Print every line of the material below verbatim, without changing anything.

----- Records provided

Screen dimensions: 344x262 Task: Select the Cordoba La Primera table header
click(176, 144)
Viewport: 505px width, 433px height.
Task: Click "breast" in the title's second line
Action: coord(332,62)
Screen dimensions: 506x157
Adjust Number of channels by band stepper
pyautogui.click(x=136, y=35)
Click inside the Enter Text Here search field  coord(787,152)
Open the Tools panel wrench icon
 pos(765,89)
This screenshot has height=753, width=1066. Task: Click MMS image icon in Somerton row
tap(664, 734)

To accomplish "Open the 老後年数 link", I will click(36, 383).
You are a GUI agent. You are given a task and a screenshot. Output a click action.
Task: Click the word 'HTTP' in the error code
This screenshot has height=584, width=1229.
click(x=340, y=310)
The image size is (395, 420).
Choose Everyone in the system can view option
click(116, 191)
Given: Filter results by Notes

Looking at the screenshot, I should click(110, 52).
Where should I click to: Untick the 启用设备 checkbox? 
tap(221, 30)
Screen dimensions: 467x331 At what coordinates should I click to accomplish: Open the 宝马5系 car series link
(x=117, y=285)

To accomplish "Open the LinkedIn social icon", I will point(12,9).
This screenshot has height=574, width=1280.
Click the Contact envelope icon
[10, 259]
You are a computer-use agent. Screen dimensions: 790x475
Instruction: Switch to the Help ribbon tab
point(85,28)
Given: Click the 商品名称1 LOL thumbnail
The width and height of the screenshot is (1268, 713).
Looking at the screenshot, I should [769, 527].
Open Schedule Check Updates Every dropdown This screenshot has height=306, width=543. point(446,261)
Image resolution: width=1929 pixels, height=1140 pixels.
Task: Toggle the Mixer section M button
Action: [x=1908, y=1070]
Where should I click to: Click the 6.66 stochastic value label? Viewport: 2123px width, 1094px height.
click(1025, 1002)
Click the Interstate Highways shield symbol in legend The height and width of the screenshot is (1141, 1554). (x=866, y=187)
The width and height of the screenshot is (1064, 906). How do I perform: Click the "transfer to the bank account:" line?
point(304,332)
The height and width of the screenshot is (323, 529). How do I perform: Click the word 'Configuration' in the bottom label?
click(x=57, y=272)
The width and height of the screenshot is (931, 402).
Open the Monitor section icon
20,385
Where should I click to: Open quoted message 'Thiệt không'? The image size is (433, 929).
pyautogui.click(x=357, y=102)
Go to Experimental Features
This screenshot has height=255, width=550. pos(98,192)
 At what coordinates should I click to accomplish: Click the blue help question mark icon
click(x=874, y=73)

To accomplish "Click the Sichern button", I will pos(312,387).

----------

▶ Solution to this problem
Screen dimensions: 344x262 Task: Select the Cordoba La Primera table header
click(176, 144)
Viewport: 505px width, 433px height.
Task: Click "breast" in the title's second line
Action: coord(332,62)
Screen dimensions: 506x157
Adjust Number of channels by band stepper
pyautogui.click(x=136, y=35)
Click inside the Enter Text Here search field  coord(787,152)
Open the Tools panel wrench icon
 pos(765,89)
This screenshot has height=753, width=1066. Task: Click MMS image icon in Somerton row
tap(664, 734)

To accomplish "Open the 老後年数 link", I will click(36, 383).
You are a GUI agent. You are given a task and a screenshot. Output a click action.
Task: Click the word 'HTTP' in the error code
This screenshot has height=584, width=1229.
click(x=340, y=310)
The image size is (395, 420).
Choose Everyone in the system can view option
click(116, 191)
Given: Filter results by Notes

Looking at the screenshot, I should click(110, 52).
Where should I click to: Untick the 启用设备 checkbox? 
tap(221, 30)
Screen dimensions: 467x331 At what coordinates should I click to accomplish: Open the 宝马5系 car series link
(x=117, y=285)

To accomplish "Open the LinkedIn social icon", I will point(12,9).
This screenshot has height=574, width=1280.
Click the Contact envelope icon
[10, 259]
You are a computer-use agent. Screen dimensions: 790x475
Instruction: Switch to the Help ribbon tab
point(85,28)
Given: Click the 商品名称1 LOL thumbnail
The width and height of the screenshot is (1268, 713).
Looking at the screenshot, I should [769, 527].
Open Schedule Check Updates Every dropdown This screenshot has height=306, width=543. point(446,261)
Image resolution: width=1929 pixels, height=1140 pixels.
Task: Toggle the Mixer section M button
Action: [x=1908, y=1070]
Where should I click to: Click the 6.66 stochastic value label? Viewport: 2123px width, 1094px height.
click(1025, 1002)
Click the Interstate Highways shield symbol in legend The height and width of the screenshot is (1141, 1554). (x=866, y=187)
The width and height of the screenshot is (1064, 906). How do I perform: Click the "transfer to the bank account:" line?
point(304,332)
The height and width of the screenshot is (323, 529). How do I perform: Click the word 'Configuration' in the bottom label?
click(x=57, y=272)
The width and height of the screenshot is (931, 402).
Open the Monitor section icon
20,385
Where should I click to: Open quoted message 'Thiệt không'? The image size is (433, 929).
pyautogui.click(x=357, y=102)
Go to Experimental Features
This screenshot has height=255, width=550. pos(98,192)
 At what coordinates should I click to accomplish: Click the blue help question mark icon
click(x=874, y=73)

To accomplish "Click the Sichern button", I will pos(312,387).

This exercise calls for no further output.